What the task asks -
Output each entry verbatim.

(Saved data entries)
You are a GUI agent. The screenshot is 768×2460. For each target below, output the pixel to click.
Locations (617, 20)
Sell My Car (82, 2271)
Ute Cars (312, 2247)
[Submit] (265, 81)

Answer space -
You are a GUI agent. The screenshot is 768×2460. For each target below, output the pixel to click.
Locations (617, 20)
Sell My Car (82, 2271)
Ute Cars (312, 2247)
[Submit] (265, 81)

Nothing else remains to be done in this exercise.